▶ What to produce
Copy out every line of the material below without changing anything.

▶ Data
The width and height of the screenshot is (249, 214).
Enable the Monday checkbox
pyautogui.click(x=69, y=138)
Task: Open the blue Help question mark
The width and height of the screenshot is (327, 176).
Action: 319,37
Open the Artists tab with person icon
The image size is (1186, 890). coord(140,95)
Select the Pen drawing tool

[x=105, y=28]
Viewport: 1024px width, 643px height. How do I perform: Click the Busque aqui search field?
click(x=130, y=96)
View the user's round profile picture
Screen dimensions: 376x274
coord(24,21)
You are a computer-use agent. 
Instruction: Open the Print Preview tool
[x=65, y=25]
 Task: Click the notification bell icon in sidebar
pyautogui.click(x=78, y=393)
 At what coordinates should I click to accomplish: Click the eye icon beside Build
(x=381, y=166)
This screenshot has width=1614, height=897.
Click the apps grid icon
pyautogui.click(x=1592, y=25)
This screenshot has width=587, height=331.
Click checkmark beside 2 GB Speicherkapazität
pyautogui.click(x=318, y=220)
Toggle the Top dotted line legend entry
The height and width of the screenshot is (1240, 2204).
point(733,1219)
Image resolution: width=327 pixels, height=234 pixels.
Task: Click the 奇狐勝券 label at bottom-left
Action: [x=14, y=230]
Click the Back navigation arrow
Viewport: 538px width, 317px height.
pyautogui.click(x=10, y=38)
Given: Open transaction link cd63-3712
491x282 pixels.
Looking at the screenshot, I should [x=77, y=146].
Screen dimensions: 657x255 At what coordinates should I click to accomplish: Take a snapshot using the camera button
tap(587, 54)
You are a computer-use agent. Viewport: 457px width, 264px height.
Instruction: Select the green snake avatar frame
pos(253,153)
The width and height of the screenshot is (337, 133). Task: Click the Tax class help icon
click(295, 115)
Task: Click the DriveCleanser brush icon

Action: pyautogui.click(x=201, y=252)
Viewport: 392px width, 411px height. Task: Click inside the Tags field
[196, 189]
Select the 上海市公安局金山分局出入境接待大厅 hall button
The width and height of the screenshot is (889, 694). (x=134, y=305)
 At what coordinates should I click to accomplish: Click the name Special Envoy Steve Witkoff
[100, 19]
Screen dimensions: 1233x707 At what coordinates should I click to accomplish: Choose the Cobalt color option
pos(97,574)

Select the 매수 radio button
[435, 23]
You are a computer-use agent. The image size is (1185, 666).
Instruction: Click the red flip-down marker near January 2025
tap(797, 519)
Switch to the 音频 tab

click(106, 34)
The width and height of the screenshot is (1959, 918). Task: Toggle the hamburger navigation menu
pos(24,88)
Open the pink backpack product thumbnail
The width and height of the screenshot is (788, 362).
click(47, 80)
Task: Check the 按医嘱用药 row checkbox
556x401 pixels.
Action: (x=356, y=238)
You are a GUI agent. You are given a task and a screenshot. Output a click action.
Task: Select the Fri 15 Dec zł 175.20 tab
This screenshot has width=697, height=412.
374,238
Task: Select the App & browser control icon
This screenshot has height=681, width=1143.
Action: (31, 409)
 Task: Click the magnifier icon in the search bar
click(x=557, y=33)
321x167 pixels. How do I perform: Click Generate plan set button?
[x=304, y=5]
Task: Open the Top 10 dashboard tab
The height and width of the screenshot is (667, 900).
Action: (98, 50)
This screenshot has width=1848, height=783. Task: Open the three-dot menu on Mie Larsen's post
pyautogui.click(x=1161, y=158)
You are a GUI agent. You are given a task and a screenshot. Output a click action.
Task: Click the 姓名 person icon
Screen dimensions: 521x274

▶ Correct response
The width and height of the screenshot is (249, 214).
Enable the Monday checkbox
pyautogui.click(x=69, y=138)
Task: Open the blue Help question mark
The width and height of the screenshot is (327, 176).
Action: 319,37
Open the Artists tab with person icon
The image size is (1186, 890). coord(140,95)
Select the Pen drawing tool

[x=105, y=28]
Viewport: 1024px width, 643px height. How do I perform: Click the Busque aqui search field?
click(x=130, y=96)
View the user's round profile picture
Screen dimensions: 376x274
coord(24,21)
You are a computer-use agent. 
Instruction: Open the Print Preview tool
[x=65, y=25]
 Task: Click the notification bell icon in sidebar
pyautogui.click(x=78, y=393)
 At what coordinates should I click to accomplish: Click the eye icon beside Build
(x=381, y=166)
This screenshot has width=1614, height=897.
Click the apps grid icon
pyautogui.click(x=1592, y=25)
This screenshot has width=587, height=331.
Click checkmark beside 2 GB Speicherkapazität
pyautogui.click(x=318, y=220)
Toggle the Top dotted line legend entry
The height and width of the screenshot is (1240, 2204).
point(733,1219)
Image resolution: width=327 pixels, height=234 pixels.
Task: Click the 奇狐勝券 label at bottom-left
Action: [x=14, y=230]
Click the Back navigation arrow
Viewport: 538px width, 317px height.
pyautogui.click(x=10, y=38)
Given: Open transaction link cd63-3712
491x282 pixels.
Looking at the screenshot, I should [x=77, y=146].
Screen dimensions: 657x255 At what coordinates should I click to accomplish: Take a snapshot using the camera button
tap(587, 54)
You are a computer-use agent. Viewport: 457px width, 264px height.
Instruction: Select the green snake avatar frame
pos(253,153)
The width and height of the screenshot is (337, 133). Task: Click the Tax class help icon
click(295, 115)
Task: Click the DriveCleanser brush icon

Action: pyautogui.click(x=201, y=252)
Viewport: 392px width, 411px height. Task: Click inside the Tags field
[196, 189]
Select the 上海市公安局金山分局出入境接待大厅 hall button
The width and height of the screenshot is (889, 694). (x=134, y=305)
 At what coordinates should I click to accomplish: Click the name Special Envoy Steve Witkoff
[100, 19]
Screen dimensions: 1233x707 At what coordinates should I click to accomplish: Choose the Cobalt color option
pos(97,574)

Select the 매수 radio button
[435, 23]
You are a computer-use agent. The image size is (1185, 666).
Instruction: Click the red flip-down marker near January 2025
tap(797, 519)
Switch to the 音频 tab

click(106, 34)
The width and height of the screenshot is (1959, 918). Task: Toggle the hamburger navigation menu
pos(24,88)
Open the pink backpack product thumbnail
The width and height of the screenshot is (788, 362).
click(47, 80)
Task: Check the 按医嘱用药 row checkbox
556x401 pixels.
Action: (x=356, y=238)
You are a GUI agent. You are given a task and a screenshot. Output a click action.
Task: Select the Fri 15 Dec zł 175.20 tab
This screenshot has width=697, height=412.
374,238
Task: Select the App & browser control icon
This screenshot has height=681, width=1143.
Action: (31, 409)
 Task: Click the magnifier icon in the search bar
click(x=557, y=33)
321x167 pixels. How do I perform: Click Generate plan set button?
[x=304, y=5]
Task: Open the Top 10 dashboard tab
The height and width of the screenshot is (667, 900).
Action: (98, 50)
This screenshot has width=1848, height=783. Task: Open the three-dot menu on Mie Larsen's post
pyautogui.click(x=1161, y=158)
You are a GUI agent. You are given a task and a screenshot. Output a click action.
Task: Click the 姓名 person icon
Screen dimensions: 521x274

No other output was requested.